Titled Dare not Linger, the book tells of Mandela’s five years as president after the end of apartheid and the first open elections in South Africa in 1994.
Long Walk to Freedom, published shortly after the election, sold more than 14 million copies worldwide and was turned into a film starring Idris Elba.
Mandela wrote 10 chapters of his follow-up memoir by hand on loose paper and in files between 1998 and 2002, when he stopped working on it due to his age and hectic schedule. Mandla Langa completed the work using fresh interviews and research, as well as Mandela’s own notes from when he was president.
The Nelson Mandela Foundation described the project as a “50/50” collaboration between Mandela, who died in 2013 at age 95, and his co-author.
The book’s title is taken from the final sentence of Mandela’s first autobiography, when he wrote that “with freedom comes responsibilities, and I dare not linger, for my long walk is not ended.”
Mandela’s widow, Graca Machel, wrote in a prologue to the new book that he struggled to complete it due to “demands the world placed on him, distractions of many kinds and his advancing years.”
“Through the last years of his life he talked about it often — worried about work started but not finished,” she said.
Mandela served one term as president of South Africa before stepping down. He retired from public life in 2004.

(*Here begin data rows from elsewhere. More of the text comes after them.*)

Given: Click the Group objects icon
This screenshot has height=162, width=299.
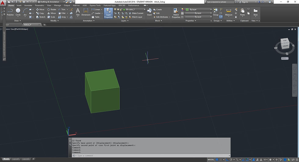Looking at the screenshot, I should 216,12.
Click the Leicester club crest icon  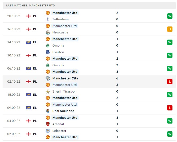48,131
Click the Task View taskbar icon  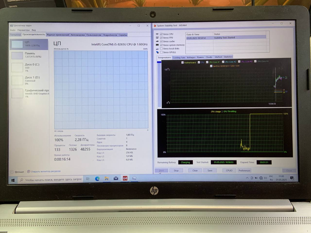[88, 179]
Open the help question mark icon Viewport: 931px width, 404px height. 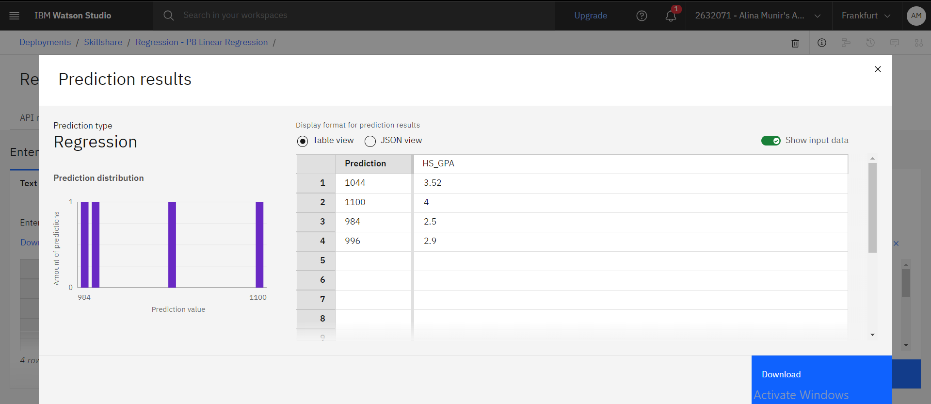click(642, 16)
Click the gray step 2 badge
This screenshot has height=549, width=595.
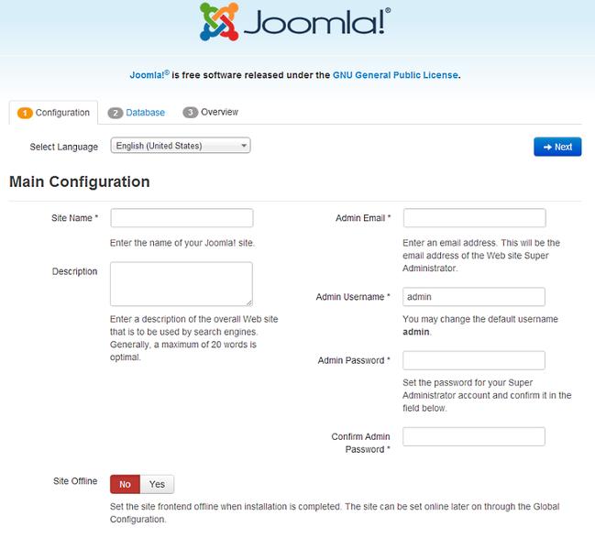click(x=116, y=113)
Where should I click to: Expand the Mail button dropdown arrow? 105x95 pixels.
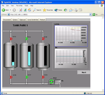(73, 10)
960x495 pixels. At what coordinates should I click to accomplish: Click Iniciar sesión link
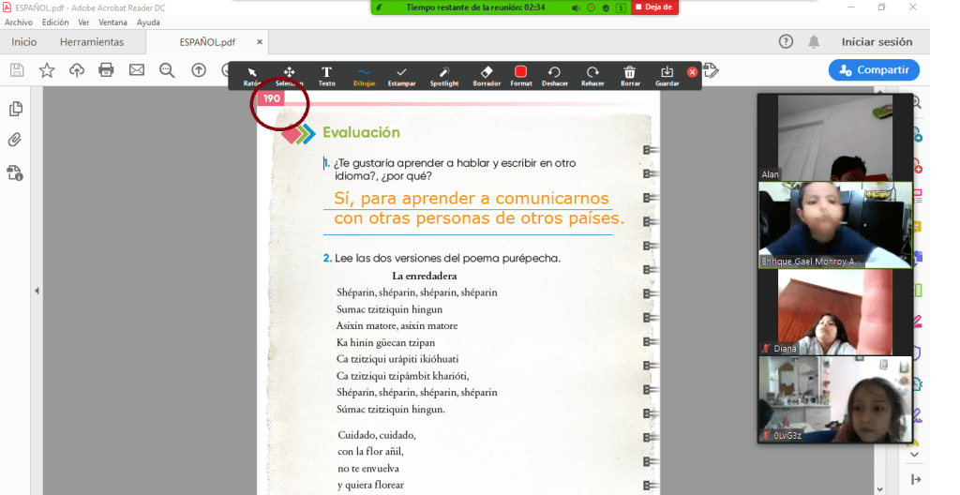877,42
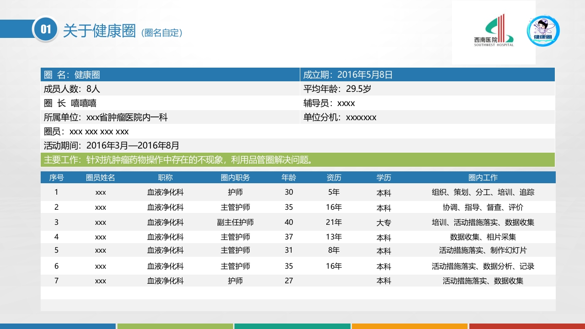The image size is (585, 329).
Task: Select the SOUTHWEST HOSPITAL text under the logo
Action: [x=494, y=45]
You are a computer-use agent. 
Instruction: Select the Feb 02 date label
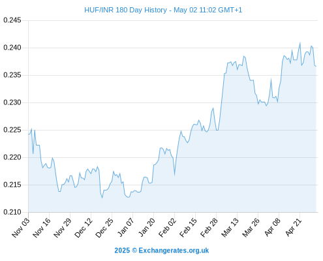pyautogui.click(x=167, y=228)
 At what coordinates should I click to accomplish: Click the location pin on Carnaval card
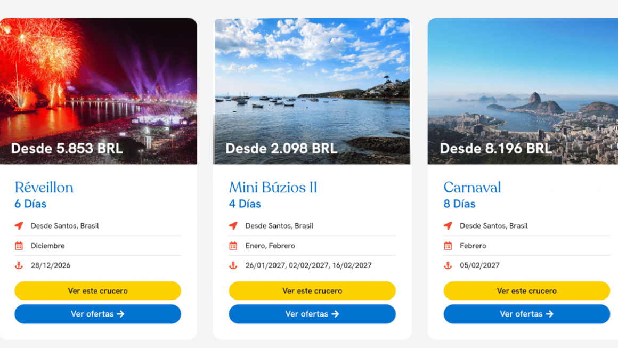(x=449, y=226)
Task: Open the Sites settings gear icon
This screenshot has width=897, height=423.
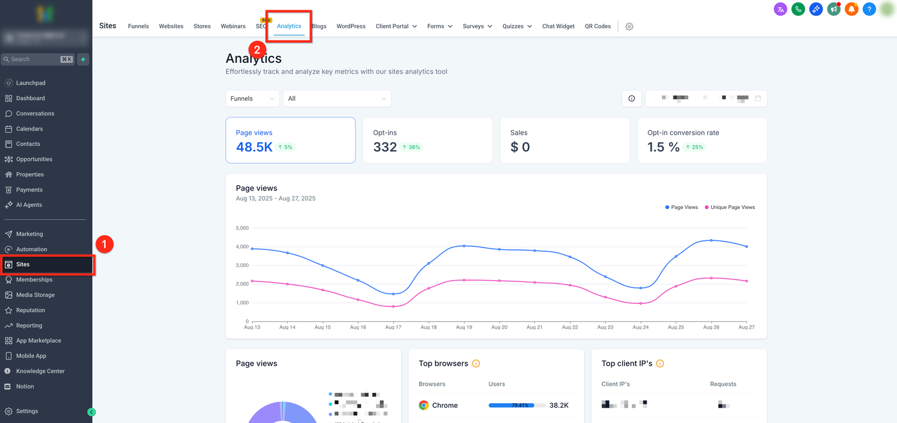Action: 629,26
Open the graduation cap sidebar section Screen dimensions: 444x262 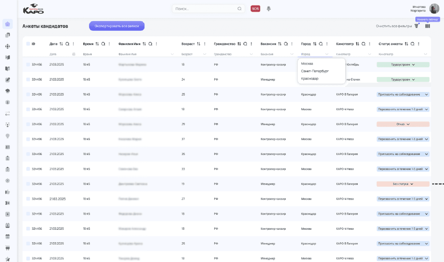click(x=8, y=91)
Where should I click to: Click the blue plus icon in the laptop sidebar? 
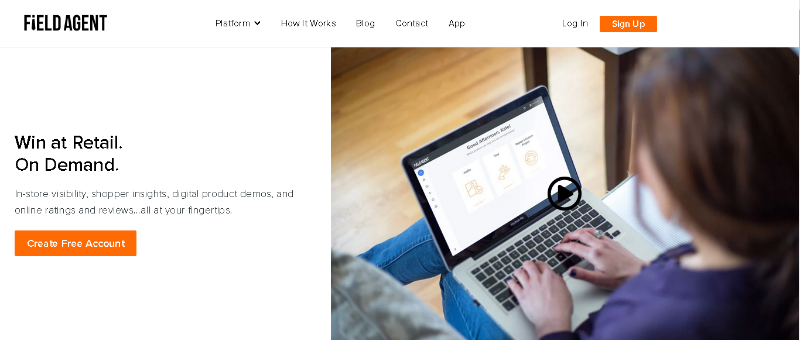(420, 173)
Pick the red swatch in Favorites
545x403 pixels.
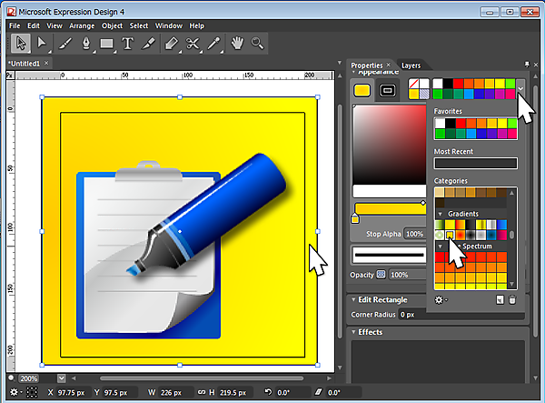pos(461,123)
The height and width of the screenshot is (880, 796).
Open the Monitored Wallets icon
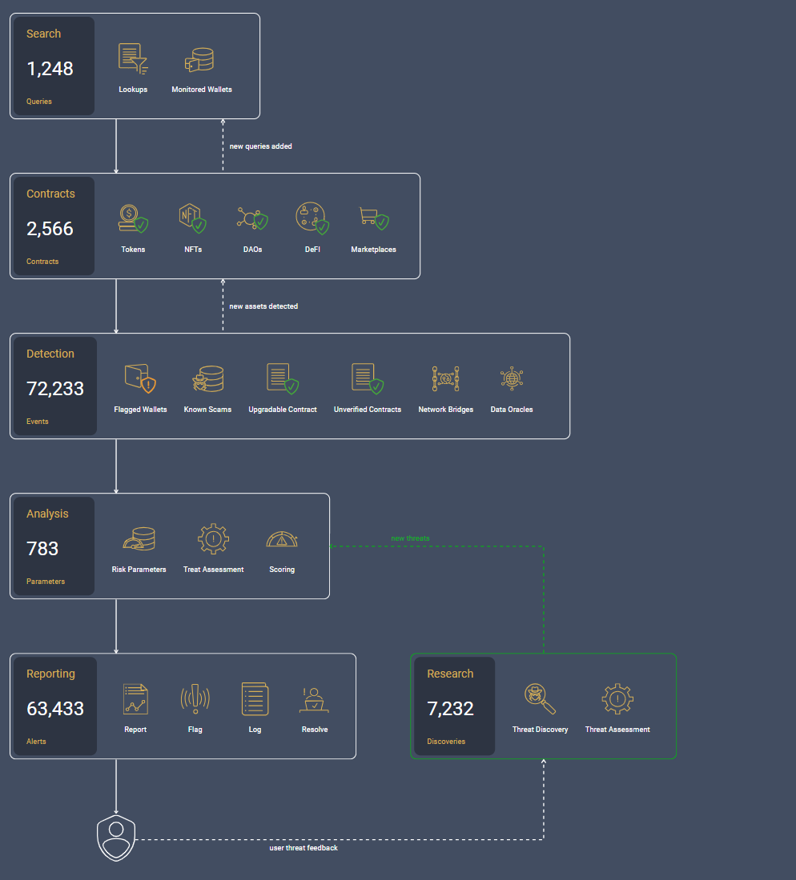click(199, 59)
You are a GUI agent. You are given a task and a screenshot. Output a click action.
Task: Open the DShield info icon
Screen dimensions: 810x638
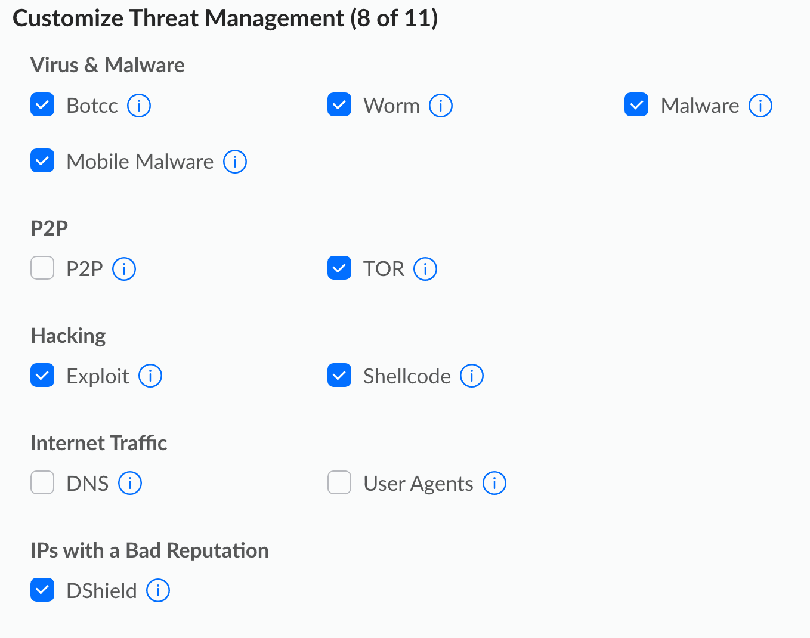coord(158,591)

Verne Harris of the Nelson Mandela Foundation said the book would “fundamentally shift perceptions” about the anti-apartheid hero’s time in power. “What emerges is … a hands-on leader who, in relation to aspects of his government such as the security establishment, was a bit of a micromanager,” Harris said. “He was a politician’s politician; he knew how to get the best out of people.”